I try so hard not to let medical professionals who just don't get it about fibromyalgia and chronic pain get under my skin. But on the ride home, I just lost it. It has been a long time since I have had a tender point examination, so I forgot just how painful one is. It's also been a long time since a doctor lectured me on the "Just Do It" cure for fibromyalgia (FM), insinuating that I have not done everything I could to get better. Those of you with FM probably know what I am talking about. The lecture goes something like this:
If you just exercised every day, you would get better. Start with 10 minutes of aerobic exercise and build up to an hour a day. You will be very sore the next day and the next week, but you need to work through the pain and increase your activity time every week. You need to reset your pain threshold and the only way to do it is to create more pain in the short run. It might take a year or two, but it is only with daily exercise that you will get better.
I tried to stick up for myself. I tried to impress upon the doctor that I do exercise every day, by walking the two blocks I am able to do without seriously jeopardizing my energy envelope, creating a flare-up of my symptoms and setting the vicious cycle of post-exertional fatigue in motion. But my efforts where deflected by the comment that went something like since most of you pain is in your torso, you need to get a pair of 5 pound weights and start exercising your arms more to increase your pain threshold there.
I admit there was a time in my life when I could "Just Do It." A time when I had a membership to my local YMCA and went three times a week for one hour workouts. A time when a little pain, soreness and stiffness after a workout was really no big deal, back when "no pain, no gain" meant an entirely different thing. Those were the days when fibromyalgia and chronic pain were blissfully absent from my vocabulary.
Here is the thing. I know that exercise is important, which is why I got a dog in 2008 to encourage me to walk every day. Those first two months I walked my dog every day, twice a day, about four to six blocks total in a day. I was miserable. All I succeeded in doing was increasing my pain and fatigue symptoms. My level of function decreased from about 30% of my healthy normal to about 20% of my healthy normal. But I stuck with it, because I made a commitment to being a good dog owner.
Then I broke my foot. For a while, my sister came over and walked my dog each day while I hobbled around in a cast. Then I discovered that I could walk my dog using my mobility scooter. That discovery was like a light bulb turning on. I realized that trying to walk my dog twice a day, for four to six blocks, was just too much for me. It made my quality of life decrease as my symptoms increased.

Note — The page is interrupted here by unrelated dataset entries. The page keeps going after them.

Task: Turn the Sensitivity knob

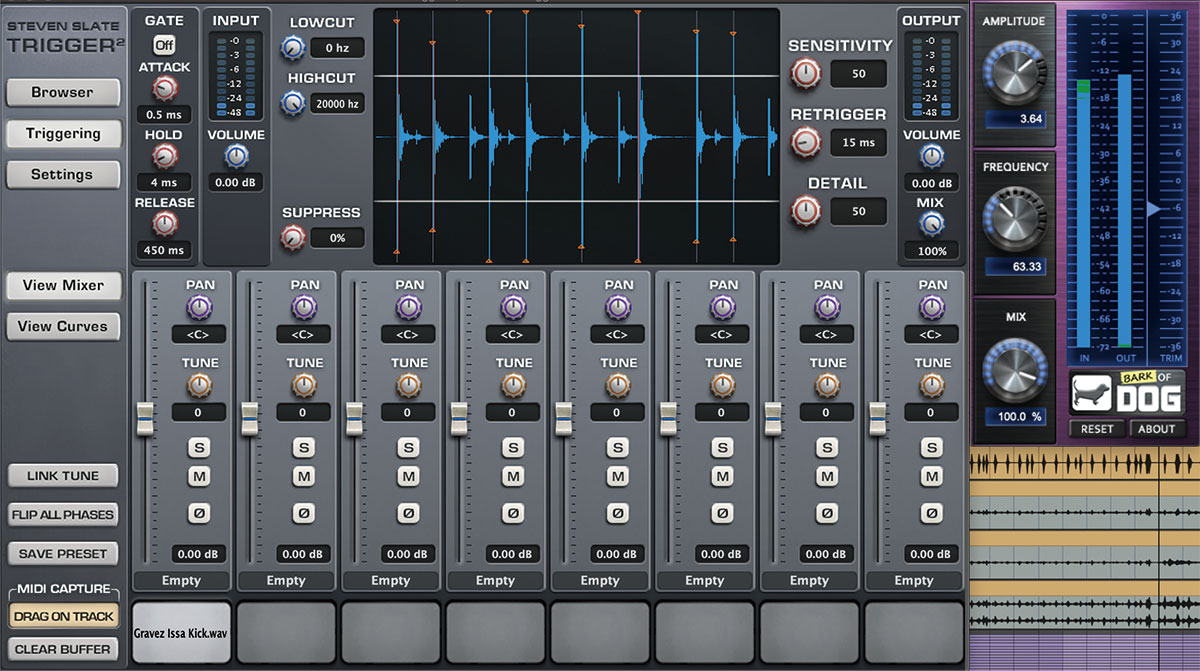Action: click(804, 72)
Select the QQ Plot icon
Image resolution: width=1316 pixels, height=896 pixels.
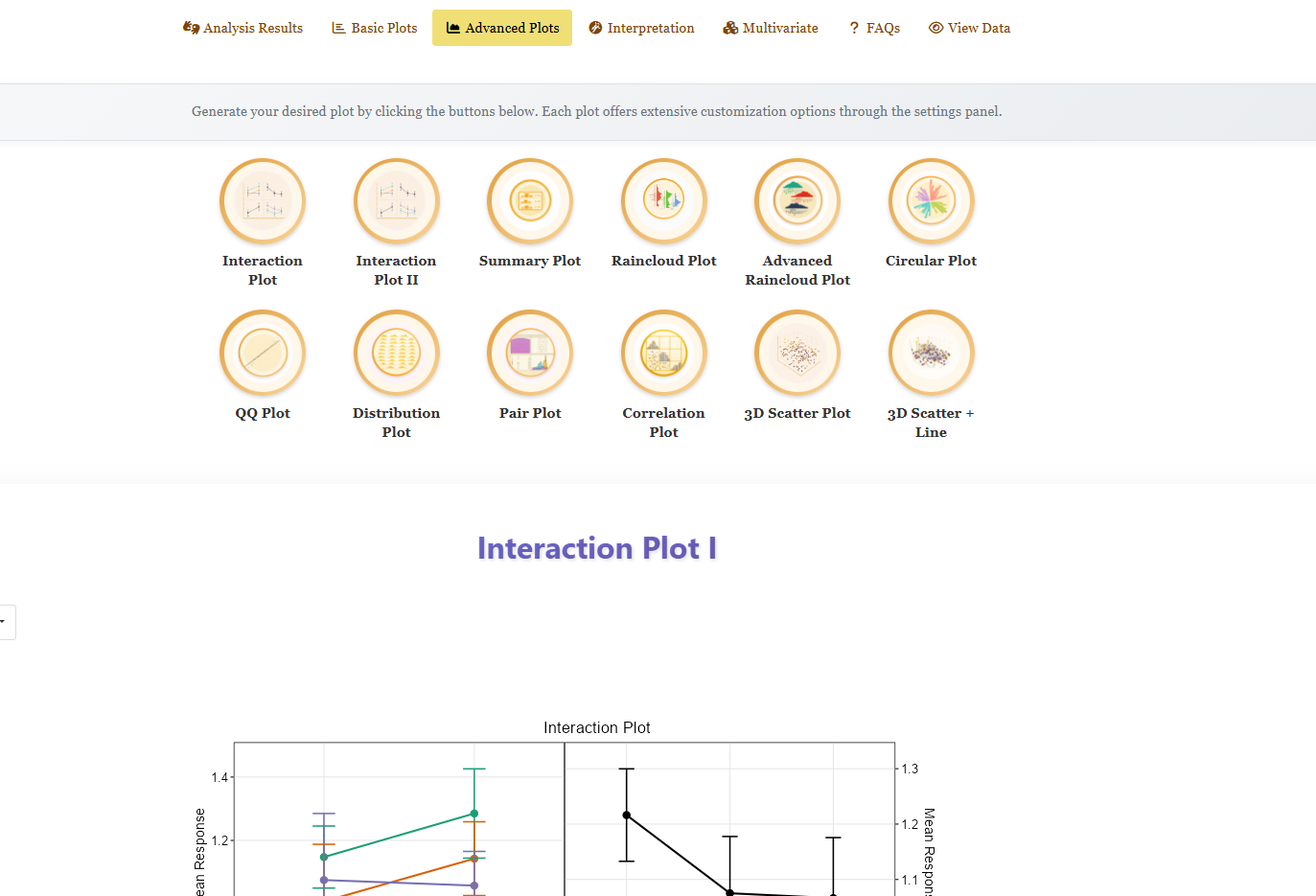263,353
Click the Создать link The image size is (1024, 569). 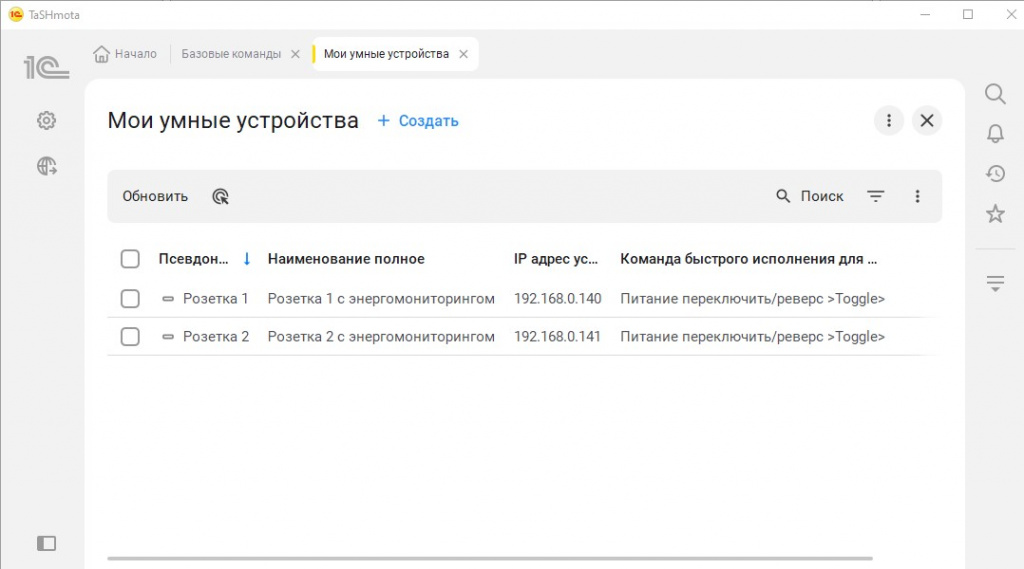[418, 121]
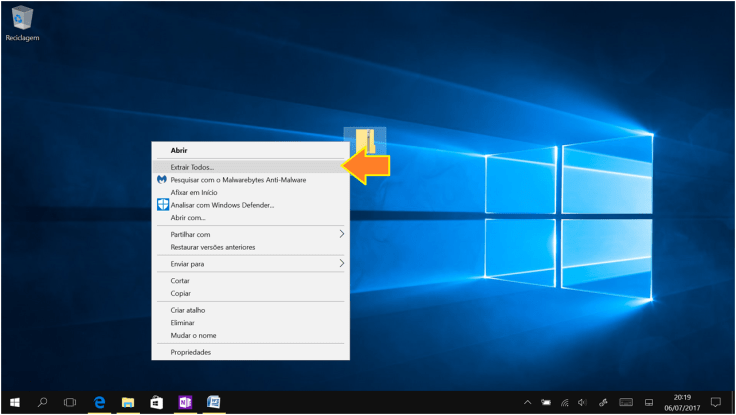The height and width of the screenshot is (415, 736).
Task: Launch OneNote from the taskbar
Action: pos(184,402)
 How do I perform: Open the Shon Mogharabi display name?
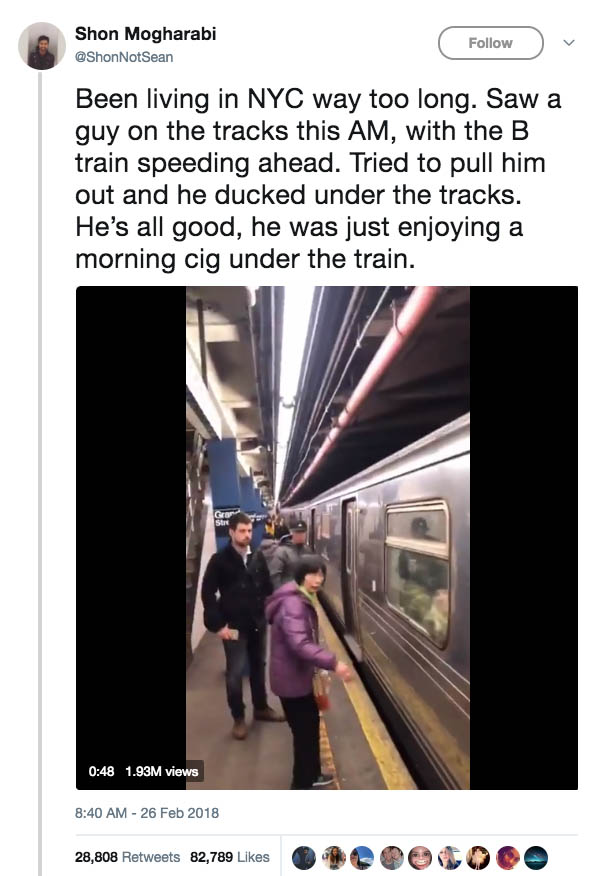pos(145,34)
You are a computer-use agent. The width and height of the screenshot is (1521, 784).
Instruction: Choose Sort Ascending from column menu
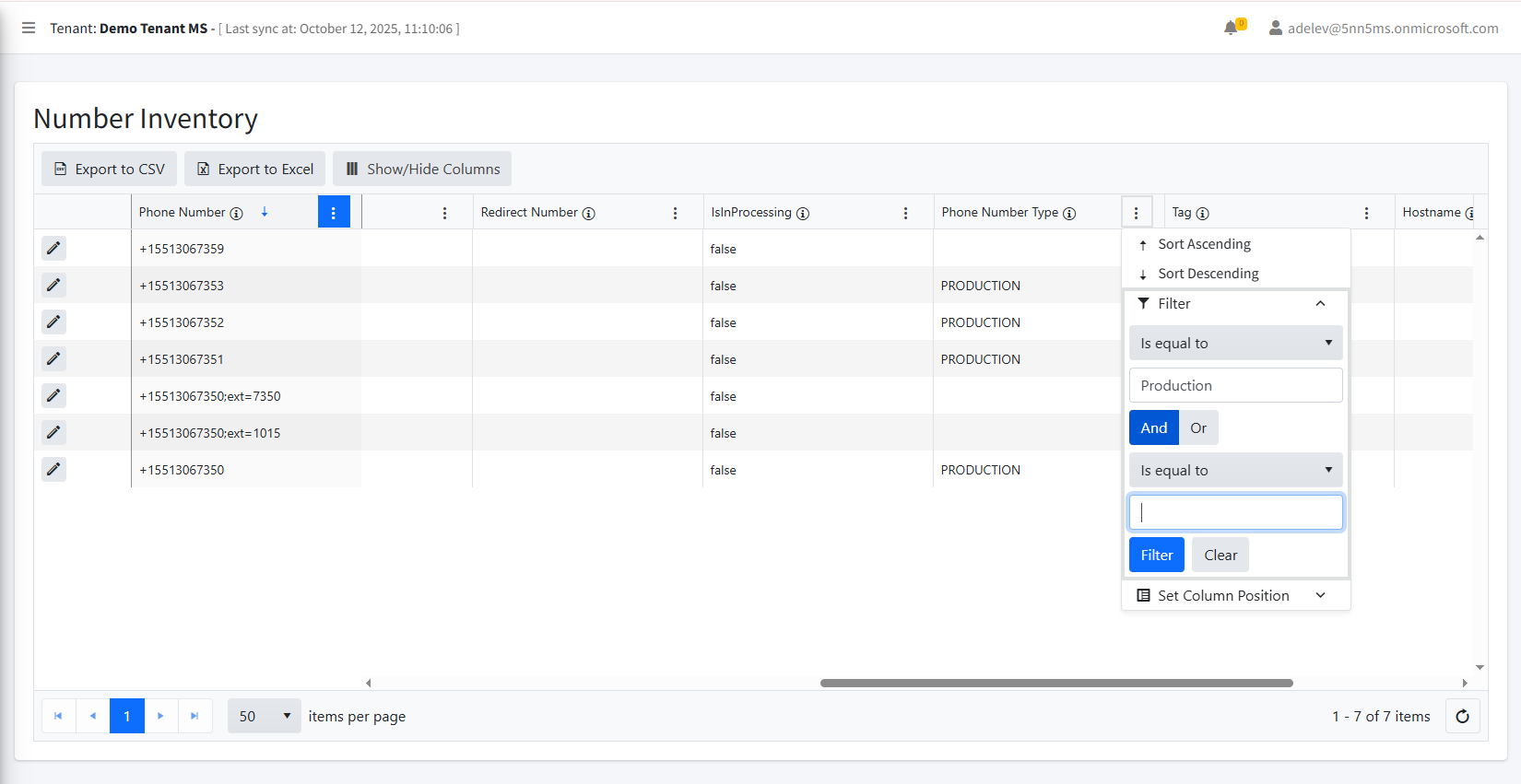pos(1204,244)
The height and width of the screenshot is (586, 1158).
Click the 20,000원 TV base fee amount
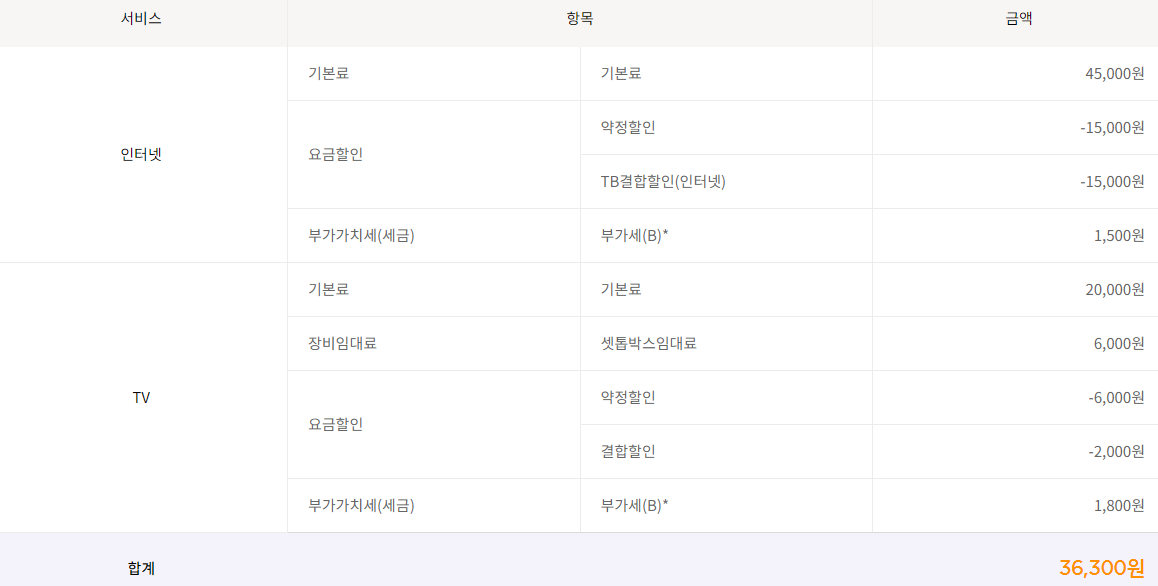tap(1114, 290)
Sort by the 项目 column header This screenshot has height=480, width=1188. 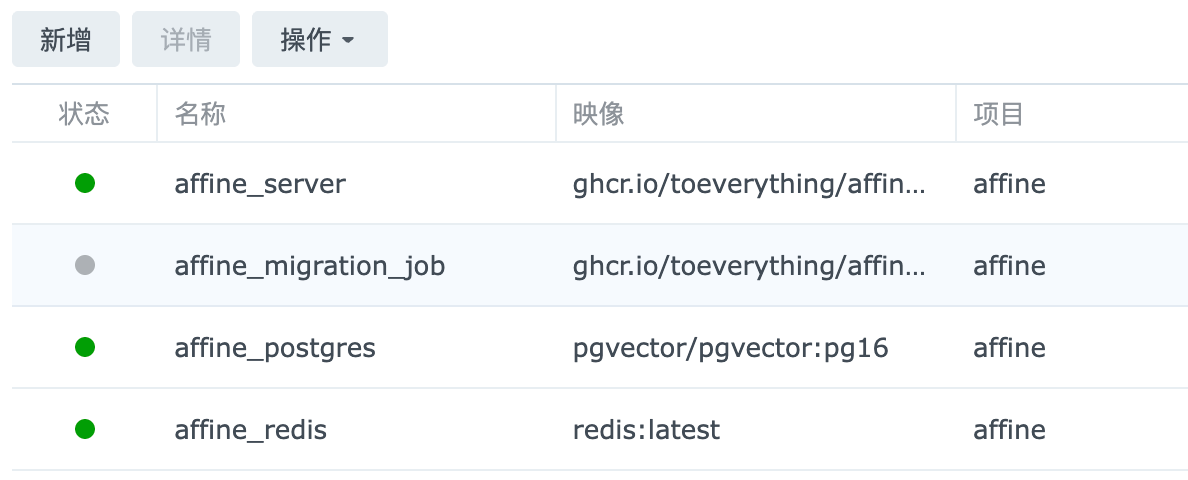[998, 114]
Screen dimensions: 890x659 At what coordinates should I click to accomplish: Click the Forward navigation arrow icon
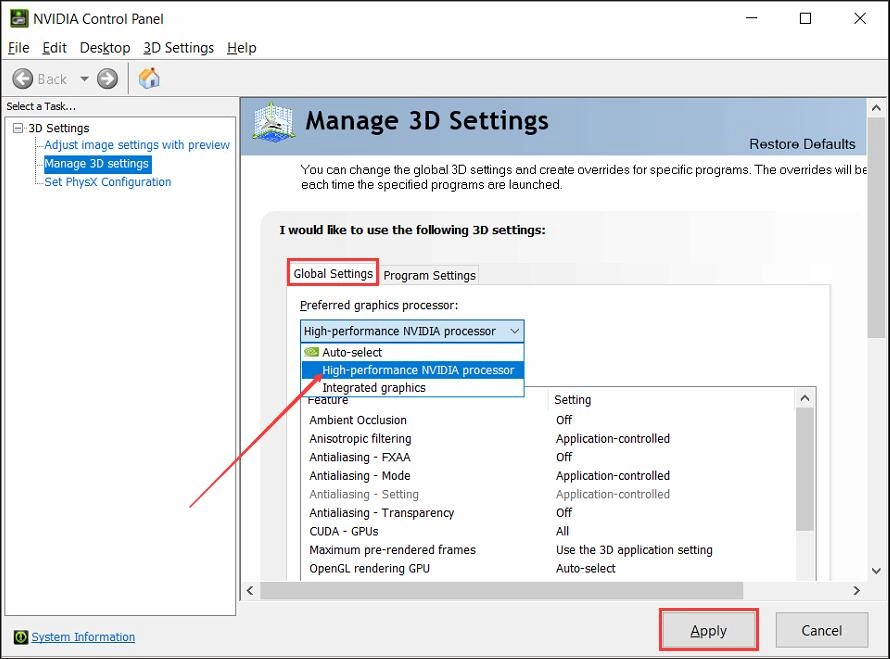click(x=107, y=78)
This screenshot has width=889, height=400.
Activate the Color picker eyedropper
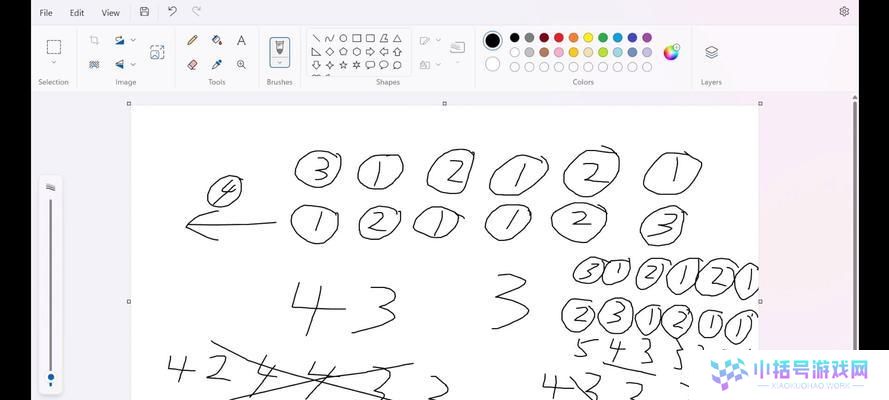tap(217, 65)
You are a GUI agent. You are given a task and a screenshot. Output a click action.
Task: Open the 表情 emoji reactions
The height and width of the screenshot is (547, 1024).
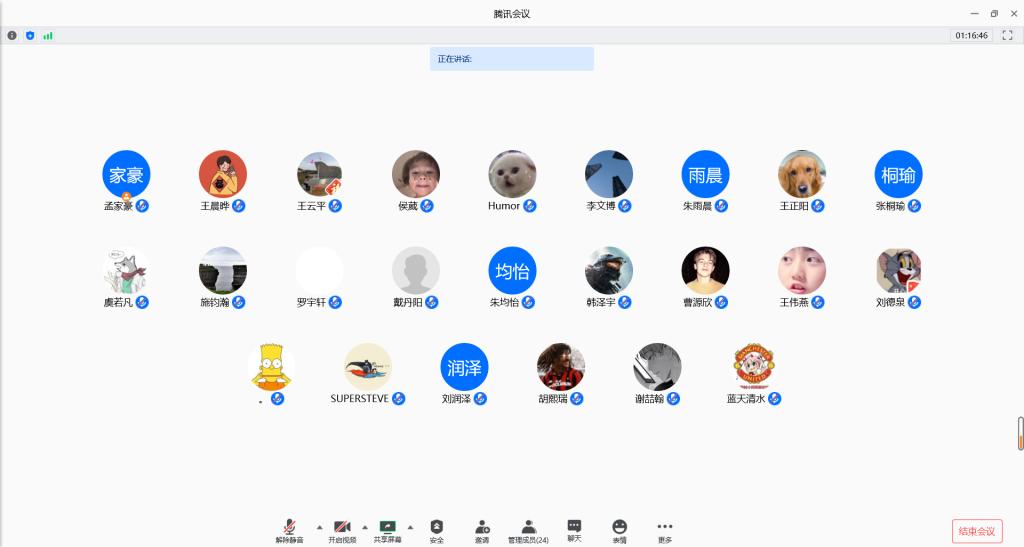click(x=620, y=530)
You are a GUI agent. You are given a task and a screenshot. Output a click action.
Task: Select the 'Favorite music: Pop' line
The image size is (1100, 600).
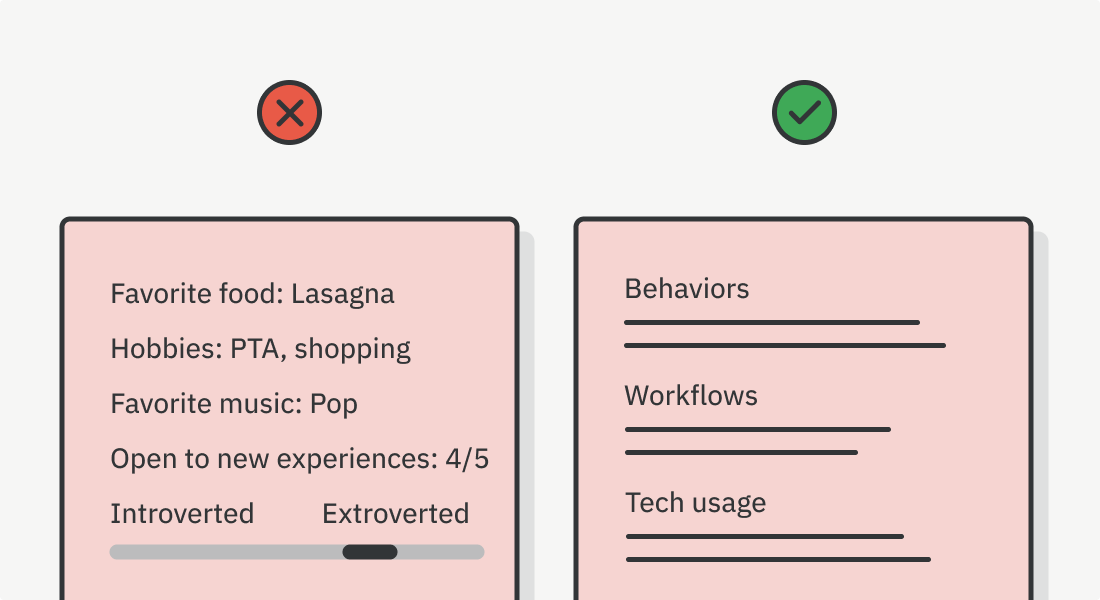tap(234, 404)
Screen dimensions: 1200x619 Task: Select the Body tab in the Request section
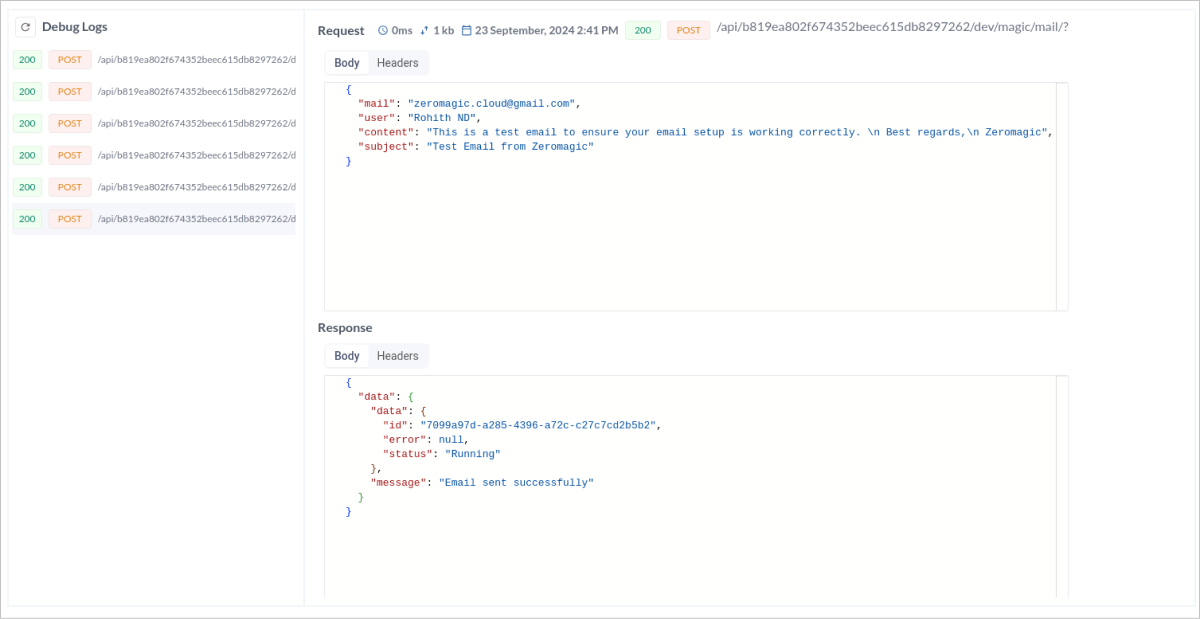[x=346, y=62]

In short, I was failing to live my best life despite chronic illness.
What works for me is somethings altogether different: walking half a block, riding my mobility scooter a block, walking another block, riding for a block and a half and then walking the last half block. I am able to do this because my husband comes with me for dog walks and rides my scooter when I am walking. If I am having a bad day, I can ride more and walk less. If it is a good day, I can walk a little bit more.
So in a roundabout way, getting a dog did help me develop a habit of walking every day. I just had to modified how I walked and make it fibro-friendly. Using this approach, my level of functioning is back to around 30% and I have energy to do the other things I need and want to do each day that make living a life with chronic illness more bearable.
So you see, the "Just Do It" method doesn't work for me anymore. I am writing this blog post to put this question out to the blogosphere: does this approach work for anyone with fibromyalgia? Please leave a comment here and share your experiences. Better yet, write a blog post with your response and I will add it to the bottom of this post. Let's figure out once and for all if "Just Do It" is a pearl of wisdom or a pile of crap.